トヨタヴェルブリッツで現在、10番を務める小村真也。防御ラインに接近してプレーできる司令塔だ。
ラグマガ編集部時代、「接近プレーは、教えてできるものではない」という話を聞いた。
SOとして生来のセンスが備わっているのだろう。
驚いたのはその語学力。小村は大阪工大ラグビースクールでラグビーを始め、菫中学を卒業後、ニュージーランドの強豪ハミルトンボーイズスクールに3年間留学して、帝京大に入学した。
今年の2月にトヨタに合流後は通訳を介さずにコーチ陣とコミュニケーションをとり、試合中の指示も全て英語だ。
「BKは海人(茂野)さんも汰地(髙橋)さんも英語がわかるので、その方が早い」
昨今、リーグワン各チームの「公用語」は英語。日本人選手やスタッフの理解力も、おしなべて高い。
だがそこに、日本のラグビーのバックグランドで育まれた大学生がいきなり加わり、スティーブ・ハンセンHCやイアン・フォスター共同コーチら、名だたる指導者と直でやりとりする日が来ようとは。
本人は「通訳の方に比べたら、まだ全然です」と謙遜するが、チーム通訳の榎田剛志さんによると、その英語力は、高校で3年間留学したレベルではないという。
「とてもナチュラル。言い回しや単語の使い方など、ニュージーランドで実際にラグビーをプレーしていないと話せない英語です」
さぞかし苦労したかと思いきや、「寮だったし、向こうの友達と喋っていたら、自然に話せるようになりました」。語学習得の適性もあったのだろう。
社会人ラグビー時代、そしてトップリーグ、リーグワンとなるにつれ、英語の重要性は飛躍的に高まった。

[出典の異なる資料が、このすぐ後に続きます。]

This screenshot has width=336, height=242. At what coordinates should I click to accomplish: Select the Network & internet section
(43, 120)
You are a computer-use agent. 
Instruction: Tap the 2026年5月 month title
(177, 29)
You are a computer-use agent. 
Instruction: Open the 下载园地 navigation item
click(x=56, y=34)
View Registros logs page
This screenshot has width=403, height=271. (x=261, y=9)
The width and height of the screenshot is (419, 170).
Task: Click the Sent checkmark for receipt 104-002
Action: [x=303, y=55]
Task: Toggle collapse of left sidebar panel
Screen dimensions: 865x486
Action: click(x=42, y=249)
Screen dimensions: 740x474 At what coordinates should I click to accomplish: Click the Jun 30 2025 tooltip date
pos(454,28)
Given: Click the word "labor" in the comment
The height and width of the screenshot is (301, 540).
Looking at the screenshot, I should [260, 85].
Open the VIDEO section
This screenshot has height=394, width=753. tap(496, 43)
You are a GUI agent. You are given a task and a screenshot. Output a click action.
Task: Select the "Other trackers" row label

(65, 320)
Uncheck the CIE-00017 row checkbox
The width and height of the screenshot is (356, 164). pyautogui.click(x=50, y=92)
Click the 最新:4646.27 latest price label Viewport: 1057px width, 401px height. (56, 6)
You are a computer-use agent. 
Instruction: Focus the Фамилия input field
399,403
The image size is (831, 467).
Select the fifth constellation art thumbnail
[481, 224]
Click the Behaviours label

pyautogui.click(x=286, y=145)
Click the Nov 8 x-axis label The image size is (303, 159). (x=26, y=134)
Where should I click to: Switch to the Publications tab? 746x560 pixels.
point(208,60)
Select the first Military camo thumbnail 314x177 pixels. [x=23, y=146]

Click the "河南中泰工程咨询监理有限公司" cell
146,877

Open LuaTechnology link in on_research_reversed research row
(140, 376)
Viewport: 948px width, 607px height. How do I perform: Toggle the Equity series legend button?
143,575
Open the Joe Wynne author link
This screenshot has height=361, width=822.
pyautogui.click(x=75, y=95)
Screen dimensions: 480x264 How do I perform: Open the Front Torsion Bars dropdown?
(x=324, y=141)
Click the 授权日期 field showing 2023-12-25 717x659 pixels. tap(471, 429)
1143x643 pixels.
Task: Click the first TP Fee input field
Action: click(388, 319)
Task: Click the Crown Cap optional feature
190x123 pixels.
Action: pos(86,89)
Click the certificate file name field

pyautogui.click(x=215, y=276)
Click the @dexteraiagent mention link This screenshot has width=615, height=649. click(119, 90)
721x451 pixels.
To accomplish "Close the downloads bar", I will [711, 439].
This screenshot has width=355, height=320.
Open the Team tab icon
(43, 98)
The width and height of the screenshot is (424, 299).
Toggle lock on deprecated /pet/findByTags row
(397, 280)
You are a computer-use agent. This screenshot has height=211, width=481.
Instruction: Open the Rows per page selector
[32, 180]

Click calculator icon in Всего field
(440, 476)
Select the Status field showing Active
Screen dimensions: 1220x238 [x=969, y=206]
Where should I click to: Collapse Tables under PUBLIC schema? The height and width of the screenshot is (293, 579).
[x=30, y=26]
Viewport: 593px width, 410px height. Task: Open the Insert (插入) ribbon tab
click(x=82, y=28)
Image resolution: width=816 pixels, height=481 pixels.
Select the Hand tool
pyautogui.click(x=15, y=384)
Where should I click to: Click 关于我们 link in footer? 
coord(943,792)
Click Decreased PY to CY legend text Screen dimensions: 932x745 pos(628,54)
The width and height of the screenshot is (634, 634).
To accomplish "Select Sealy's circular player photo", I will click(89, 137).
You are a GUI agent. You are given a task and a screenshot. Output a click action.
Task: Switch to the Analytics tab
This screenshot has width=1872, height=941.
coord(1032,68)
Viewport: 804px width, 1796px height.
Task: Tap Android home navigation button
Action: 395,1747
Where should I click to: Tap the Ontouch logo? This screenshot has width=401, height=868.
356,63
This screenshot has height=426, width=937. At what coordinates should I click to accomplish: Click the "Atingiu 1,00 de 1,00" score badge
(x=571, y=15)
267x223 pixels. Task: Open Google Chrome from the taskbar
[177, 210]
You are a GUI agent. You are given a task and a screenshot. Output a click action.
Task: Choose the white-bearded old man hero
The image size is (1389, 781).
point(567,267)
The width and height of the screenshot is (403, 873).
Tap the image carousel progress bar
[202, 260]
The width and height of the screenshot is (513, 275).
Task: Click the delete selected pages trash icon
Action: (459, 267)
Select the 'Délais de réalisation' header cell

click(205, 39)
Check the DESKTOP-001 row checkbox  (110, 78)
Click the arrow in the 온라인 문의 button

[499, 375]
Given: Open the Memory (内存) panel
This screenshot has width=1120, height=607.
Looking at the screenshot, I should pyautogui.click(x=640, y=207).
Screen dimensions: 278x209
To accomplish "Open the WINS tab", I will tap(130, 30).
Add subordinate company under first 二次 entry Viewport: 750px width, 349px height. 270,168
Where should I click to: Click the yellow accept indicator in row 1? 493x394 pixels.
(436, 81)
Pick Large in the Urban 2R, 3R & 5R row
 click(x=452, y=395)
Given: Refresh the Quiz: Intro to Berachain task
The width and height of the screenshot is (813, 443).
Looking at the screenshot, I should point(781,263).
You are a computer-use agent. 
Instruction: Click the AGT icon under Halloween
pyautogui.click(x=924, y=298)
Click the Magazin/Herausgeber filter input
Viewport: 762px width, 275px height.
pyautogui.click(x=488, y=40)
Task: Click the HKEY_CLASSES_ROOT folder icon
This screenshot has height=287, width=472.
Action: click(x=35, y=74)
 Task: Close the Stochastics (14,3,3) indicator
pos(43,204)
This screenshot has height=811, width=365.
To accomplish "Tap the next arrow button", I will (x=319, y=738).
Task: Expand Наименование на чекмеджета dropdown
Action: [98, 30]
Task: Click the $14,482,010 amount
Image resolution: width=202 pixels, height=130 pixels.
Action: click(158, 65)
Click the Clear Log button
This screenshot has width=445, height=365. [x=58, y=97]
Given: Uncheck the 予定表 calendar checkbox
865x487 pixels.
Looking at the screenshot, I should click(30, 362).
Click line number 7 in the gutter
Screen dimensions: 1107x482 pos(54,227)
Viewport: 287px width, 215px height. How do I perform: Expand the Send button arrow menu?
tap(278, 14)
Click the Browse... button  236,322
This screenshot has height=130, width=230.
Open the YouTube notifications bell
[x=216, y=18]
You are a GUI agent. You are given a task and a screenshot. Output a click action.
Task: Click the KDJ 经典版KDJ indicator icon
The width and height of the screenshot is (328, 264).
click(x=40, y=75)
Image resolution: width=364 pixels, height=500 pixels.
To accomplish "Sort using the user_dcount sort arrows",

以前は海外チームが来日すると、「英語の話せる」関係者が通訳兼世話係で帯同した。
協会の人数も組織も今ほど整備されておらず、様々な業務をボランティアでこなしていた時代。
専門の通訳ではないから、記者会見での発言が思い切り省略されたり、「おそらくそう答えていないのでは…」という訳が返ってくることもあった。悲しいかな、こちらも指摘できるほどの語学力はないから、モヤモヤが残った。今とは隔世の感がある。
現在のリーグワンはグラウンドレベルにとどまらず、選手との契約や海外のメディカルとのやりとり、家族の生活サポートなど、英語を必要とされる場は多岐にわたる。
机上の業務はchatGPTや翻訳機能に頼れても、試合が始まれば自力勝負。
トップレベルでプレーしたい選手は英語力必須と言われて久しいが、小村の登場がひとつの節目だと感じる。
彼が3年間、ニュージーランドでラグビー同様に努力して身に着けた語学力は、これから上のレベルを目指す際、大きな助けとなるだろう。
2019年の日本開催のW杯が終わった後のこと。
ラグビージャーナリストの村上晃一さんと話していて、将来のジャパンを憂えたとき、こう言われた。
「大丈夫だって。何年かしたら、めちゃくちゃキックが飛んで、英語もペラペラのダン・カーターみたいな日本人のSOが現れて、“子供の頃に、日本で開催されたW杯がきっかけでラグビー始めました”って言う子が出てくるって」
その言葉が実現しつつあることに驚く。
違ったのは、予想よりも早かったということ。小村は我々がその会話をしていた6年前、すでにニュージーランドでプレーしていたのだった。現実が理想を追い越す幸運な例である。